Please re-read my post. I never said that there is no air in a carboy. 

Each time he racks, he is actually racking twice. Once into a pail, then once back into the carboy. Three rackings like this is equivelent to six!.

In my opinion, splash racking should not be a standard practice. I would advise against a splash racking when the wine has no gas or sulfur issues!

johnT.


----------



## joeswine (Oct 2, 2012)

*Rack attack*

 THERE ARE MORE PREFERABLE WAYS OF RACKING BUT FOR THE HOME WINE MAKER NOT ALWAYS HAVING THE PROPER CLOSE PUMPING SYSTEMS IS NOT ALWAYS IN THE BUDGET.
 I ALWAYS START IN A FERMENTATION BUCKET,THEN TO GLASS,IN PRIMARY BUT WHEN THE TIME COMES TO TRANSFER WEATHER IT BE WITH AUTOSPYHON OR PUMP FROM THE GLASS TO GLASS OR GLASS TO BUCKET THE TRICK IS SPEED,IF ALL IS IN PLACE THERE SHOULD BE VERY LITTLE TIME UNCOVERED , FROM A SECONDARY POSITION TO A 3RD STAGE POSITION,SPEED IS YOUR PARTNER,CHEMICALS ARE YOU TOOLS,LEARN HOW TO UTLIZE THEM TO YOUR ADVANTAGE,DO THE BEST YOU CAN WITH WHAT IS AT YOUR DISOPAL....................JUST THE WAY I DO IT.............


----------



## JohnT (Oct 2, 2012)

joeswine said:


> THERE ARE MORE PREFERABLE WAYS OF RACKING BUT FOR THE HOME WINE MAKER NOT ALWAYS HAVING THE PROPER CLOSE PUMPING SYSTEMS IS NOT ALWAYS IN THE BUDGET.
> I ALWAYS START IN A FERMENTATION BUCKET,THEN TO GLASS,IN PRIMARY BUT WHEN THE TIME COMES TO TRANSFER WEATHER IT BE WITH AUTOSPYHON OR PUMP FROM THE GLASS TO GLASS OR GLASS TO BUCKET THE TRICK IS SPEED,IF ALL IS IN PLACE THERE SHOULD BE VERY LITTLE TIME UNCOVERED , FROM A SECONDARY POSITION TO A 3RD STAGE POSITION,SPEED IS YOUR PARTNER,CHEMICALS ARE YOU TOOLS,LEARN HOW TO UTLIZE THEM TO YOUR ADVANTAGE,DO THE BEST YOU CAN WITH WHAT IS AT YOUR DISOPAL....................JUST THE WAY I DO IT.............


 
In the WOIDS OF MY FELLA JERSEYMEN, ABSOFREAKINLUTELY! 

well said.


----------



## geek (Oct 2, 2012)

I think I plan to rack 3 times in total.

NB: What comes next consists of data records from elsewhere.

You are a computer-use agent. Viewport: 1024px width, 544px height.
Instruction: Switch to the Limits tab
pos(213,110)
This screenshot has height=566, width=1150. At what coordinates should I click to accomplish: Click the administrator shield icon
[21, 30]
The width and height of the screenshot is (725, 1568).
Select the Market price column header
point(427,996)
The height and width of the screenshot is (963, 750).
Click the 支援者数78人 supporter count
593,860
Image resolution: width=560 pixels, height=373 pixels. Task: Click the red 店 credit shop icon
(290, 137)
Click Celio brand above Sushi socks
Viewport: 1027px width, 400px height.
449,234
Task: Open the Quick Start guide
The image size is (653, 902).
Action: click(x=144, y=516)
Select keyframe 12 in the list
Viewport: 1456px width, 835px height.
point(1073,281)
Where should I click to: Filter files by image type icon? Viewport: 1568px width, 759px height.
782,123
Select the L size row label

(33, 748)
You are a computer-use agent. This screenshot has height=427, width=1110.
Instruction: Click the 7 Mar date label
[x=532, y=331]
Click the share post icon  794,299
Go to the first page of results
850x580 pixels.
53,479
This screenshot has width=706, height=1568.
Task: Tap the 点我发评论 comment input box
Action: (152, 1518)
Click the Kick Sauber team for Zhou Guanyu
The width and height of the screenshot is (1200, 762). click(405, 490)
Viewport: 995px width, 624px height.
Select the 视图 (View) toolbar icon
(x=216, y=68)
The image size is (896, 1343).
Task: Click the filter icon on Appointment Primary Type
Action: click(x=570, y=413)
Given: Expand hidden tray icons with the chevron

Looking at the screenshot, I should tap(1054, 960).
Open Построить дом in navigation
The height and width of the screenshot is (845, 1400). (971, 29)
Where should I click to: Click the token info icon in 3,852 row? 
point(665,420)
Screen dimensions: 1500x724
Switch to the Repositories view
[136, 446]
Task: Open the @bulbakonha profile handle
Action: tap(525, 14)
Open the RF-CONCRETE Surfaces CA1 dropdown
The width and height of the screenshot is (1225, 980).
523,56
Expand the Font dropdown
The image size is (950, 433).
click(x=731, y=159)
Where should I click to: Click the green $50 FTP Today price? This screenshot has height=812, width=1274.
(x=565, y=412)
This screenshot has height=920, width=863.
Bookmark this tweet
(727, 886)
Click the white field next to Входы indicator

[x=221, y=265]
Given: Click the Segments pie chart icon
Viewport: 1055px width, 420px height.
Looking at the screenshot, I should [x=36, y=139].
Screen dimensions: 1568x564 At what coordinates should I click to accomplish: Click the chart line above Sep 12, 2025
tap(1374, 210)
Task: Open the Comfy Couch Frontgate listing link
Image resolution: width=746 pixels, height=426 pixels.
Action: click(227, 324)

I'm making a blend, see my signature.

I already did the first which is from pail to carboy, for 2nd fermentation.
Once I get a consistent SG for 3 days I plan to:
1-rack from carboys to "something else" to leave sediments behind
2-de-gas
3-add k-meta and sorbate, stir

My biggest concern is the big 15gal container.......I do not plan on getting another like it, so I am going to be forced into using 3 pails and then *BACK *to demi john......

I'd like to hear more suggestions, just in case....

..


----------



## AKsarben (Oct 2, 2012)

If it is dry, leave out K- Sorbate. This can give problems with smells of Geraniums in dry wines and is unnecessary. Leave the Sorbate for sweet wines. You might find nitrogen gas at a supply store. Nitrogen woks well, just not heavy like CO2. Argon will also work and is heavy.


----------